Records contained in a dataset

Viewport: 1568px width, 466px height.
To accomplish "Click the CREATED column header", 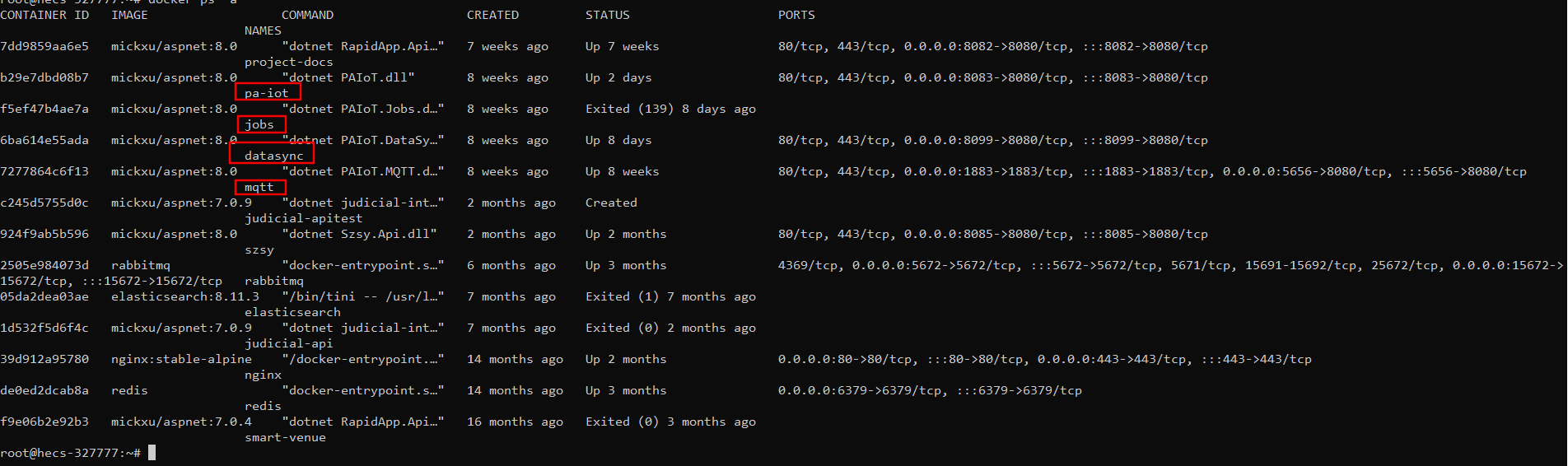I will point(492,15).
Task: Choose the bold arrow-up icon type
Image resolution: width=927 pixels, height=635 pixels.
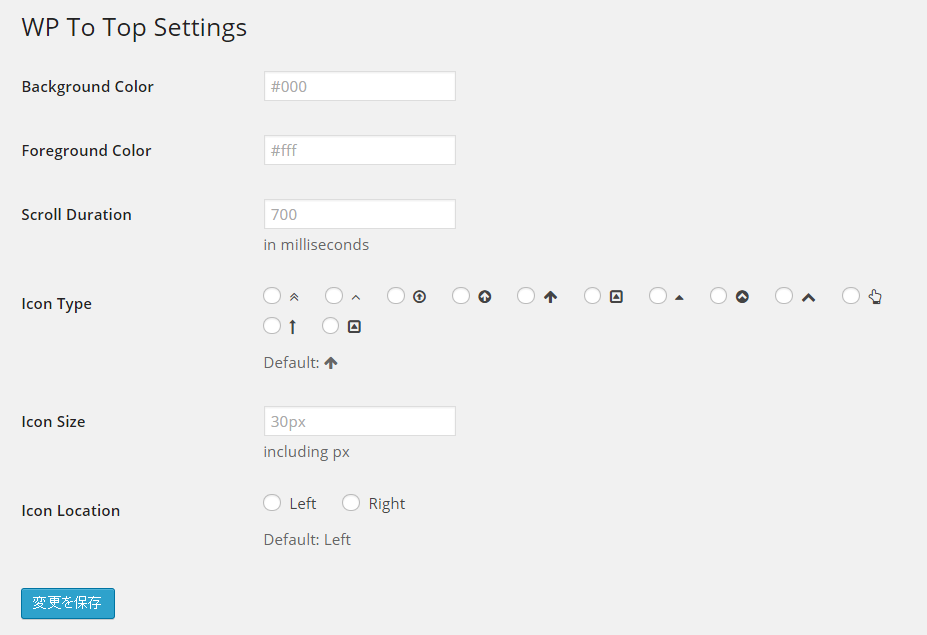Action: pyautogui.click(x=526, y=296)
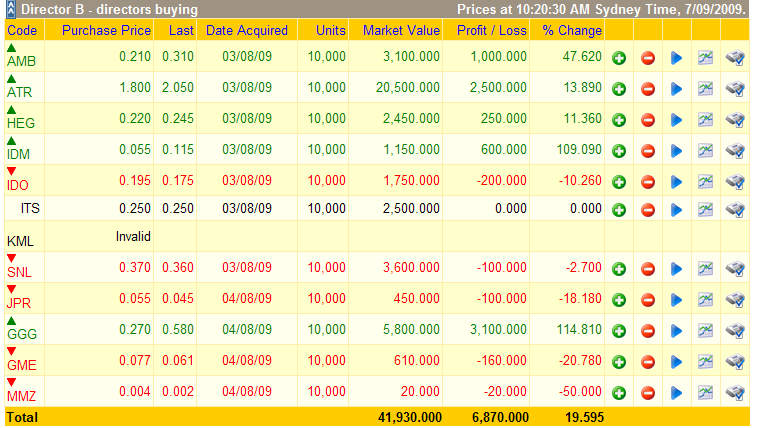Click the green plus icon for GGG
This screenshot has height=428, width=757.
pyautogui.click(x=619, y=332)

Your goal:
Beginning at the line that contains "Task: Choose the bold arrow-up icon type", transcribe it and every later line through the last line of the data above, exactly, and drop the pictures.

Solution:
Task: Choose the bold arrow-up icon type
Image resolution: width=927 pixels, height=635 pixels.
Action: pyautogui.click(x=526, y=296)
Click the green plus icon for GGG
This screenshot has height=428, width=757.
pyautogui.click(x=619, y=332)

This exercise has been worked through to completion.